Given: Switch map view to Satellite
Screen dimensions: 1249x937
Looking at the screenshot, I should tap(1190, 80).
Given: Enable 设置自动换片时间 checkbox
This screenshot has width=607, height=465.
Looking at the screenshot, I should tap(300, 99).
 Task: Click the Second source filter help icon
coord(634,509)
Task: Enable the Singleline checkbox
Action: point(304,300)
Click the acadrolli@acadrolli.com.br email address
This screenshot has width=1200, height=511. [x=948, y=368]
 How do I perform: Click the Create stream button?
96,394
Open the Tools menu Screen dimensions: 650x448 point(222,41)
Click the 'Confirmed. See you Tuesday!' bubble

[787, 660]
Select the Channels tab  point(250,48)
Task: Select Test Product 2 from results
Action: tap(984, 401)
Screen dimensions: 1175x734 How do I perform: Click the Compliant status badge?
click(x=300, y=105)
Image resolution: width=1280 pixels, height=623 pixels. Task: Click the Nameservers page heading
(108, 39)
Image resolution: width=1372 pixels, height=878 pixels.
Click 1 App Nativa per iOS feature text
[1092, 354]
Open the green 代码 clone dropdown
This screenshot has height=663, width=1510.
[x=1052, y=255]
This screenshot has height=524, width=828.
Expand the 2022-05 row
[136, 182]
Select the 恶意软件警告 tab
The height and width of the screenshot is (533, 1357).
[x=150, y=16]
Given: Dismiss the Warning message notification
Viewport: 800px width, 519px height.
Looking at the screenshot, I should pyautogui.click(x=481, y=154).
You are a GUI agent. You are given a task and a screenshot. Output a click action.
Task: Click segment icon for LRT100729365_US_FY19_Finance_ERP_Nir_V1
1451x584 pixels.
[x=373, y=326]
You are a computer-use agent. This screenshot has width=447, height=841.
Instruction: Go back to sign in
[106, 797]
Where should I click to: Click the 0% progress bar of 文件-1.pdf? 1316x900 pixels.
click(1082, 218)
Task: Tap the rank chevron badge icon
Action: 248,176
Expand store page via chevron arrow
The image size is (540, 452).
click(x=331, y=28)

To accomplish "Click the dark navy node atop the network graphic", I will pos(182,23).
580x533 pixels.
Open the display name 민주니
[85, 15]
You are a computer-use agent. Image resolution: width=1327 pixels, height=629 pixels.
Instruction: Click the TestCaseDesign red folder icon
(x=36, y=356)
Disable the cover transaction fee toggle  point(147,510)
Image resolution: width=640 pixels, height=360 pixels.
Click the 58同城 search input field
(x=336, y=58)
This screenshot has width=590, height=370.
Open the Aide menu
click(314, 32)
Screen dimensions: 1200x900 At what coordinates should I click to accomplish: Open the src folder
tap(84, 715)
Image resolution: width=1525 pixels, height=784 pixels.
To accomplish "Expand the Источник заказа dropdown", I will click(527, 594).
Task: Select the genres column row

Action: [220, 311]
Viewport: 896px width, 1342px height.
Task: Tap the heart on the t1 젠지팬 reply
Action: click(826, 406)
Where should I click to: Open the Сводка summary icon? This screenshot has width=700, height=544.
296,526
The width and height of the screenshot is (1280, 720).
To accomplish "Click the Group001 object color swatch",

▸ **EXERCISE DETAILS**: Give all of the entries again, exactly.

▸ **RESULT OF THE TASK**:
Given: Switch map view to Satellite
Screen dimensions: 1249x937
Looking at the screenshot, I should tap(1190, 80).
Given: Enable 设置自动换片时间 checkbox
This screenshot has width=607, height=465.
Looking at the screenshot, I should tap(300, 99).
 Task: Click the Second source filter help icon
coord(634,509)
Task: Enable the Singleline checkbox
Action: point(304,300)
Click the acadrolli@acadrolli.com.br email address
This screenshot has width=1200, height=511. [x=948, y=368]
 How do I perform: Click the Create stream button?
96,394
Open the Tools menu Screen dimensions: 650x448 point(222,41)
Click the 'Confirmed. See you Tuesday!' bubble

[787, 660]
Select the Channels tab  point(250,48)
Task: Select Test Product 2 from results
Action: tap(984, 401)
Screen dimensions: 1175x734 How do I perform: Click the Compliant status badge?
click(x=300, y=105)
Image resolution: width=1280 pixels, height=623 pixels. Task: Click the Nameservers page heading
(108, 39)
Image resolution: width=1372 pixels, height=878 pixels.
Click 1 App Nativa per iOS feature text
[1092, 354]
Open the green 代码 clone dropdown
This screenshot has height=663, width=1510.
[x=1052, y=255]
This screenshot has height=524, width=828.
Expand the 2022-05 row
[136, 182]
Select the 恶意软件警告 tab
The height and width of the screenshot is (533, 1357).
[x=150, y=16]
Given: Dismiss the Warning message notification
Viewport: 800px width, 519px height.
Looking at the screenshot, I should pyautogui.click(x=481, y=154).
You are a GUI agent. You are given a task and a screenshot. Output a click action.
Task: Click segment icon for LRT100729365_US_FY19_Finance_ERP_Nir_V1
1451x584 pixels.
[x=373, y=326]
You are a computer-use agent. This screenshot has width=447, height=841.
Instruction: Go back to sign in
[106, 797]
Where should I click to: Click the 0% progress bar of 文件-1.pdf? 1316x900 pixels.
click(1082, 218)
Task: Tap the rank chevron badge icon
Action: 248,176
Expand store page via chevron arrow
The image size is (540, 452).
click(x=331, y=28)

To accomplish "Click the dark navy node atop the network graphic", I will pos(182,23).
580x533 pixels.
Open the display name 민주니
[85, 15]
You are a computer-use agent. Image resolution: width=1327 pixels, height=629 pixels.
Instruction: Click the TestCaseDesign red folder icon
(x=36, y=356)
Disable the cover transaction fee toggle  point(147,510)
Image resolution: width=640 pixels, height=360 pixels.
Click the 58同城 search input field
(x=336, y=58)
This screenshot has width=590, height=370.
Open the Aide menu
click(314, 32)
Screen dimensions: 1200x900 At what coordinates should I click to accomplish: Open the src folder
tap(84, 715)
Image resolution: width=1525 pixels, height=784 pixels.
To accomplish "Expand the Источник заказа dropdown", I will click(527, 594).
Task: Select the genres column row

Action: [220, 311]
Viewport: 896px width, 1342px height.
Task: Tap the heart on the t1 젠지팬 reply
Action: click(826, 406)
Where should I click to: Open the Сводка summary icon? This screenshot has width=700, height=544.
296,526
The width and height of the screenshot is (1280, 720).
To accomplish "Click the Group001 object color swatch",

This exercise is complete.